Her protestations that her private email was the same kind of quotidian detritus you and I might send—social plans, white/gold dress jokes, and Paleo brownie recipes—ring hollow because of the ruthless and/or dedicated (depending on your party ID) demeanor she works hard to maintain.

We can’t quite believe Hillary has a private life in the way you and I do. Because she doesn’t want us to think she does.

Take her weirdly sterile accounting of what passes for apparently significant chunks of 30,000 “private, personal” emails: “E-mails about planning Chelsea’s wedding or my mother’s funeral arrangements, condolence notes to friends as well as yoga routines, family vacations, the other things you typically find in inboxes.”
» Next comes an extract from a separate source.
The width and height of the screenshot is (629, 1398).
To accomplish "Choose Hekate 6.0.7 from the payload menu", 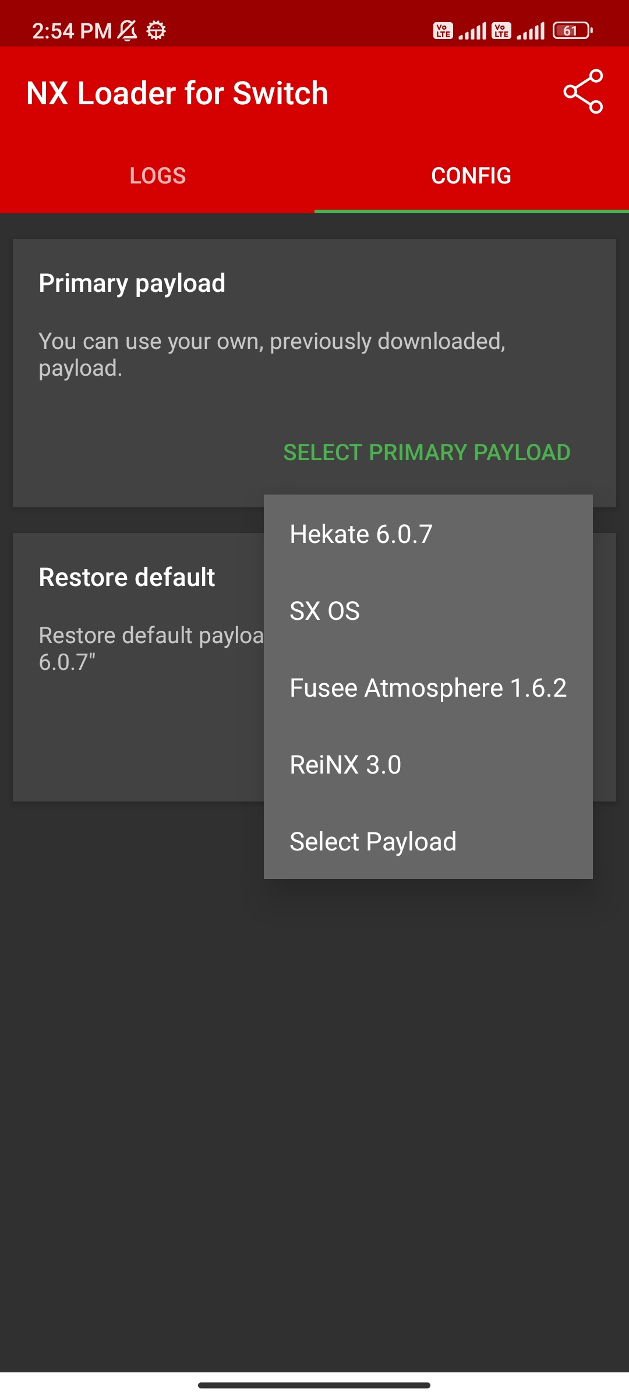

I’ve been through both a wedding and a funeral recently enough that those details alone could generate a few thousand notes’ worth of an e-trail. Vacations? Also logistically complex! But how many condolences could she possibly have sent? And “yoga routines”? Perhaps that was tacked on to humanize her—yoga is very popular!—but instead it throws up a mental roadblock, because WTF, emailing “yoga routines”?

Hillary Clinton does yoga? Hillary Clinton does enough yoga that emails about it make up a memorable portion of 30,000 emails? Instead of coming across as normal, something Joe and Jane Kitchen Table can identify with, it reads as a blurry focus-group memory, perhaps something an aide added to the mix in the scramble to put a statement together. “We need something besides ‘condolences’! Something that says, ‘I also do things not related to death!’”
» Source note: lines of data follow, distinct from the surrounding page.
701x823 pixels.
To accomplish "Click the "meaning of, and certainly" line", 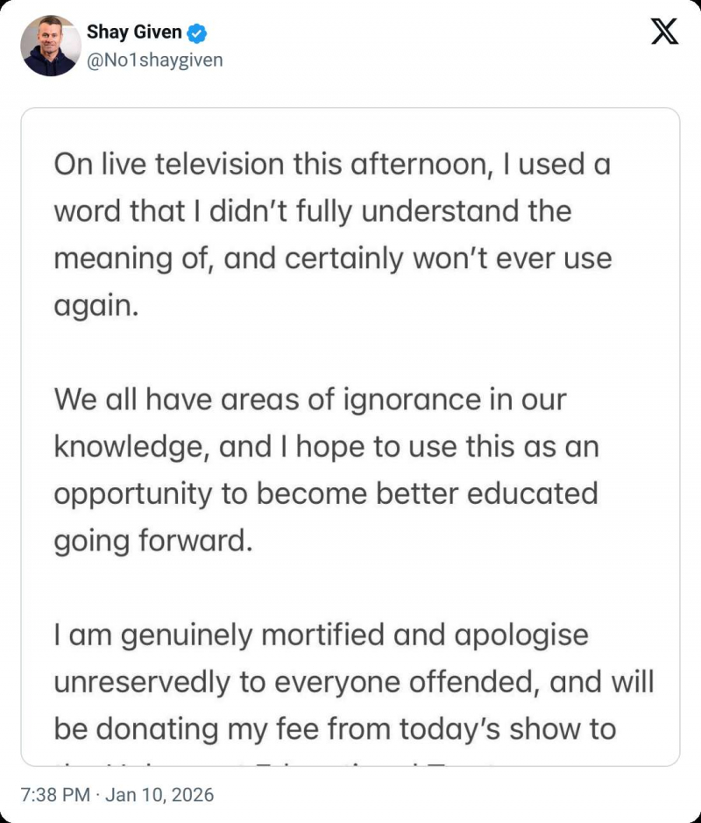I will [332, 259].
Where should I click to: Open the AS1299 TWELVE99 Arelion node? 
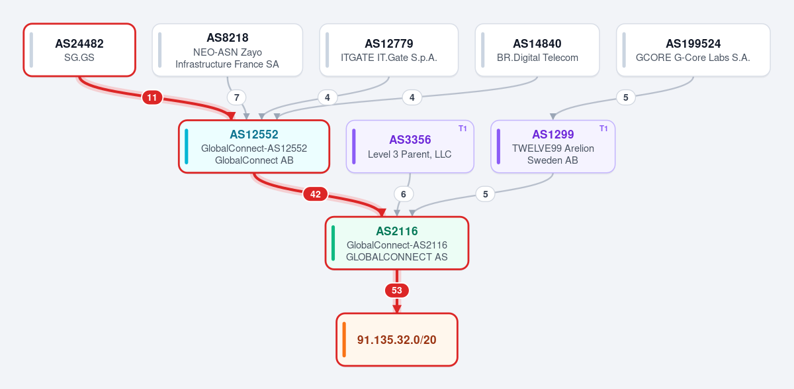coord(552,146)
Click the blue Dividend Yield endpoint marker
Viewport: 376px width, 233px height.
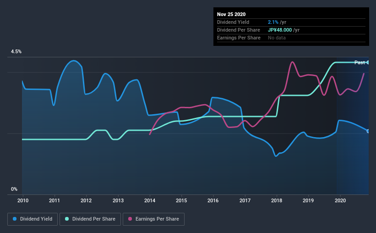[368, 131]
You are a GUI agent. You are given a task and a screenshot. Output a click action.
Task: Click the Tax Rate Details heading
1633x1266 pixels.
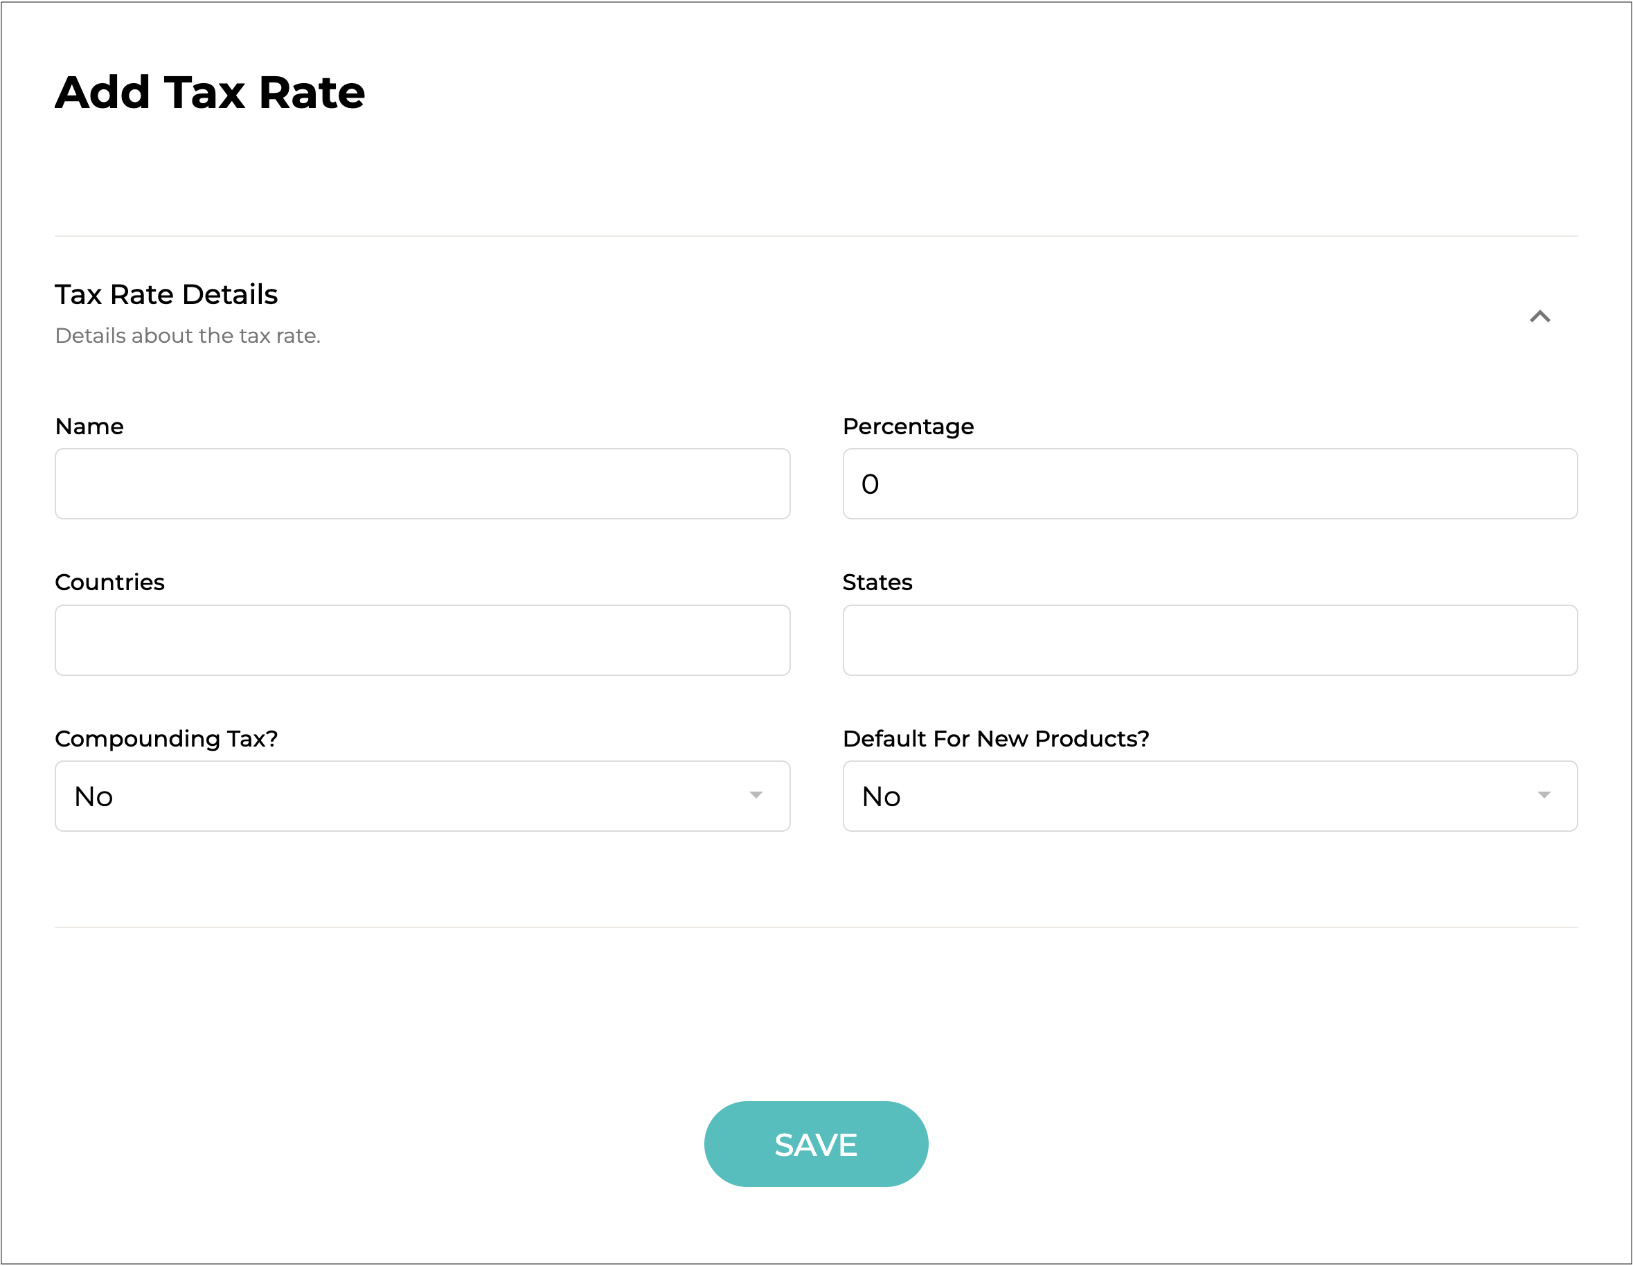(x=166, y=295)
It is much easier to imagine, for all the wrong reasons, Bill Clinton sending around multiple emails about “yoga routines.” That Bill doesn’t actually use email is, on the whole, probably something the Hillary not-campaign should be thankful for—even if it does raise even more questions about the content of her non-wedding, non-funeral, non-travel, non-yoga correspondence.

Personally, I take her at her word that she probably carried only one device, and used only one email, because it was easier. But it couldn’t have escaped anyone in her circle’s attention that such a setup also would make sifting out “personal” material from the dragnet of mandated recordkeeping easier.

Nonetheless, I can’t quite push it to the third dimension of chess because any really masterful, intentional plan for diverting super-secret, incriminating emails would a) have enlisted more competent security advisers (or a security adviser, period); and b) not hinged on using the domain “clintonemail.com,” which seems like an improbably stupid place to keep super-secret, incriminating email. (Was her password “password,” too?)

Yet I suspect that the reason this scandal won’t hurt her is that I’m in the minority. She’s the rare politician to benefit from the assumption of Underwoodian skills. She’ll survive it not because people believe she made a human mistake but because they think she’s not quite human, not quite real. She’s all but fictional. The alternative is that she’s capable of the same dumb mistakes as the rest of us, and that’s as hard for her to admit as it is for us to believe.